Todo mês de janeiro o World Economic Forum reúne em Davos, na Suíça, personagens de primeira linha dos ambientes político, empresarial e acadêmico para discutir as grandes questões internacionais do momento. Paralelamente, divulga seu Global Risks Perception Survey (GRPS), um balanço dos principais riscos e ameaças globais na opinião de lideranças e tomadores de decisão em diferentes setores e países.
O resultado do relatório deste ano é marcado pela percepção de que as incertezas vão predominar não apenas em 2026 mas também em períodos subsequentes.
Os participantes da pesquisa GRPS avaliaram negativamente as perspectivas globais de curto e longo prazos. 50% deles estão prevendo um cenário turbulento nos próximos dois anos, percentual que vai a 57% no caso de previsão para os próximos 10 anos.
Um pouco menos pessimistas, 40% e 32% definem como instável o panorama global provável nos prazos de dois e dez anos, respectivamente. E apenas 1% acredita em um cenário tranquilo em ambos os intervalos de tempo.
Mudanças políticas e econômicas interligadas fazem de 2026 o marco inicial de um novo cenário de competição global, onde mecanismos de cooperação e foros de multilateralismo foram esvaziados ou suprimidos. Isso tem gerado instabilidade e um ambiente em que colaboração e confiança entre países e governos deu lugar a confrontações e disputas.
O embate geoeconômico é uma das principais preocupações dos entrevistados, sendo que 18% deles apontaram esse risco como fator mais provável para desencadear uma crise global significativa. O segundo maior temor é a possibilidade de novos conflitos armados, variável citada por outros 14% dos entrevistados.
O mundo vem assistindo a rivalidades crescentes, cadeias de abastecimento instáveis desde a pandemia da Covid-19 e conflitos prolongados de impacto e repercussão amplos.
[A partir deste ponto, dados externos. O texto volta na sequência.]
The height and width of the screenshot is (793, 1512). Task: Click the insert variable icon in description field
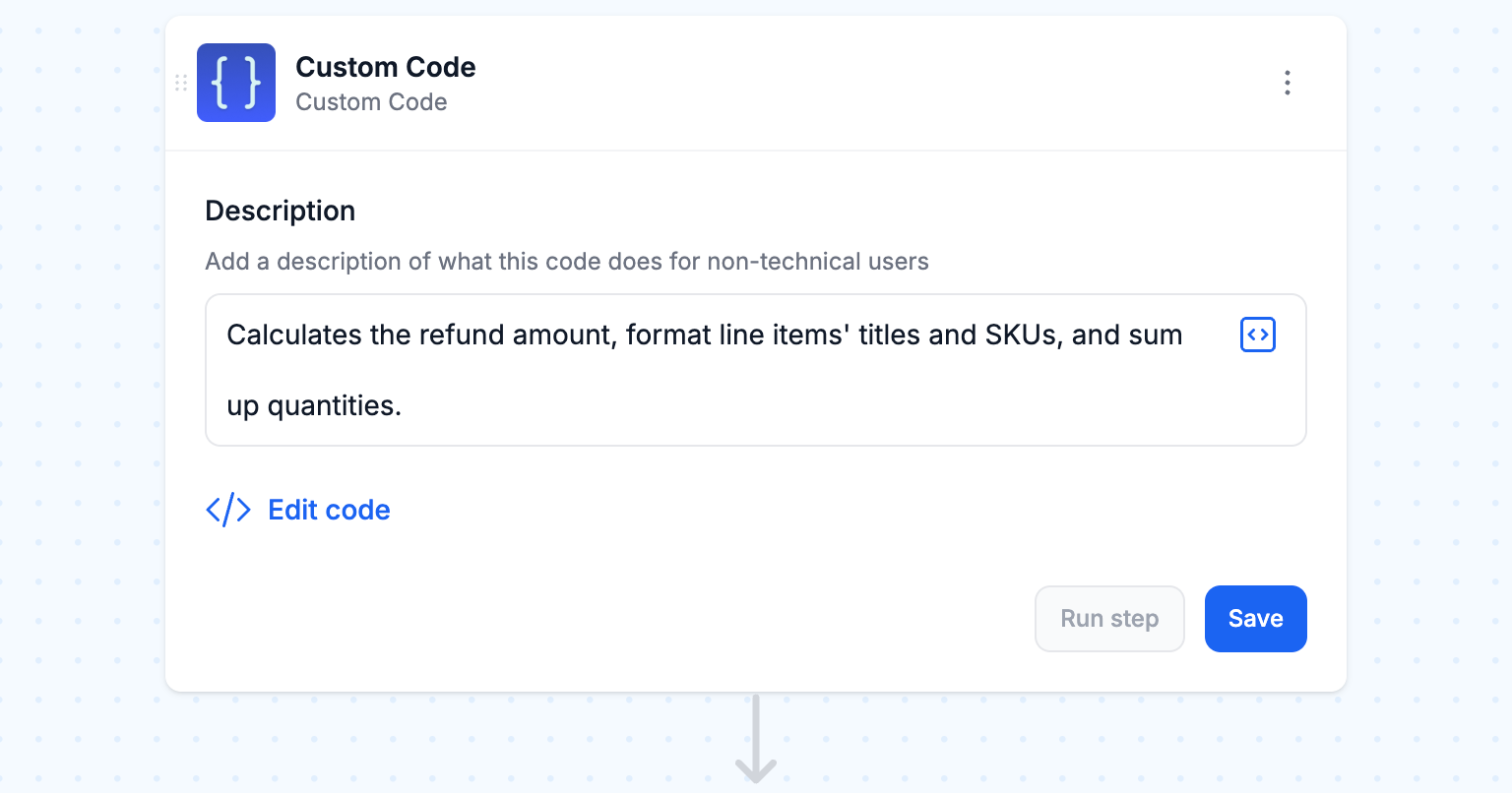click(1257, 335)
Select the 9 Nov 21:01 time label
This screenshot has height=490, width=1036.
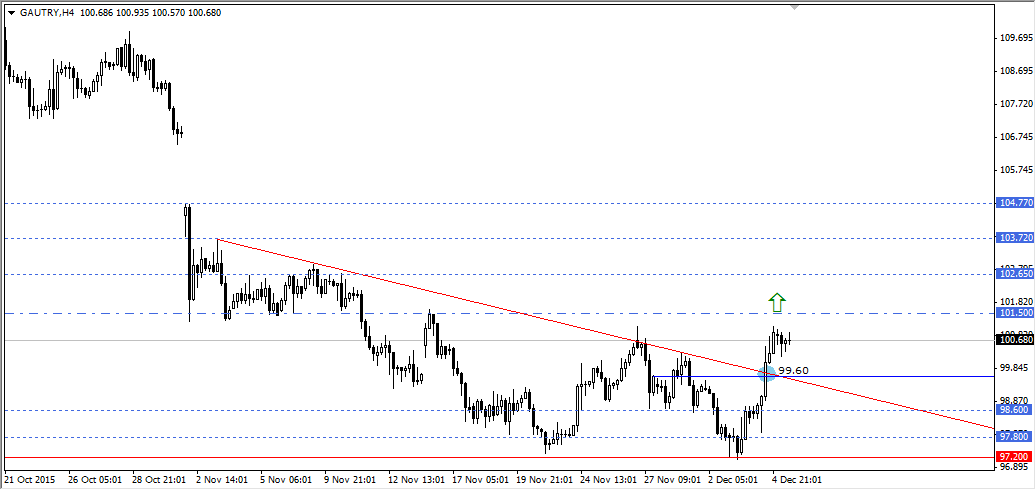pos(351,480)
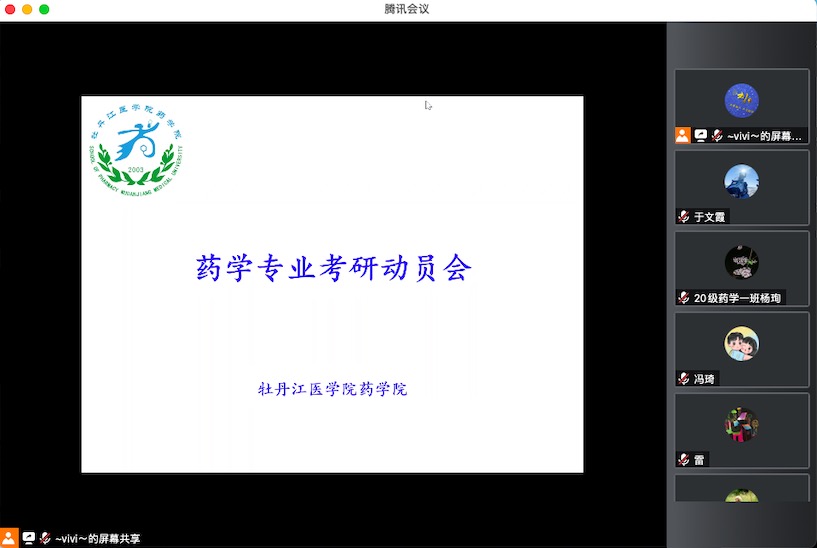Click orange host icon on vivi's tile

pos(682,135)
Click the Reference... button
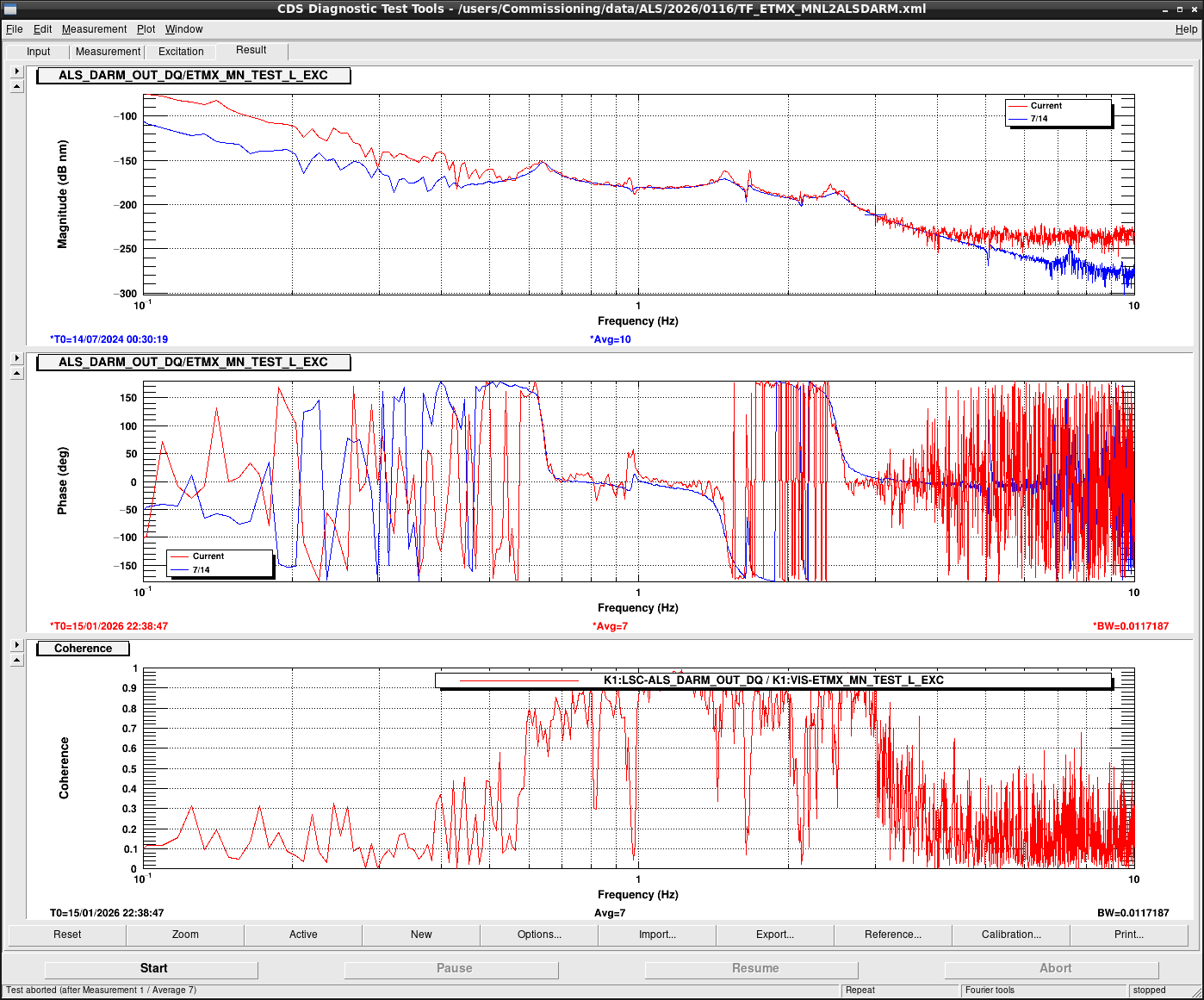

Isso contribui para fragilizar governos e estruturas políticas tradicionais.
Ao mesmo tempo, o confronto geoeconômico representado por tarifas, sanções e retaliações ameaça o ambiente de negócios global consolidado ao longo das últimas década, o qual permitiu uma consistente expansão da atividade produtiva mundial.
Outros elementos no radar de preocupações dos especialistas ouvidos pelo GRPS são: uma eventual recessão; o crescimento da inflação; sustentabilidade das dívidas de um grande número de países; possíveis bolhas econômicas representadas por investimentos excessivos em segmentos específicos, tais como inteligência artificial. Mais: fake news e processos variados de desinformação; polarizações sociais e políticas; multiplicação de eventos climáticos extremos.
Portanto, mais do que nunca lideranças globais e tomadores de decisão irão caminhar sobre uma linha fina ao longo dos próximos anos, em um ambiente de riscos potenciais capazes de impactar o ambiente de negócios de diferentes maneiras. Nesse contexto a busca de alternativas inclui a discussão de novos acordos, parcerias e modelos de negócios em nível internacional.
Outro aspecto sensível do cenário global de incertezas e confrontações diz respeito ao rápido crescimento dos gastos militares em diferentes geografias, que está alcançando cifras recordes.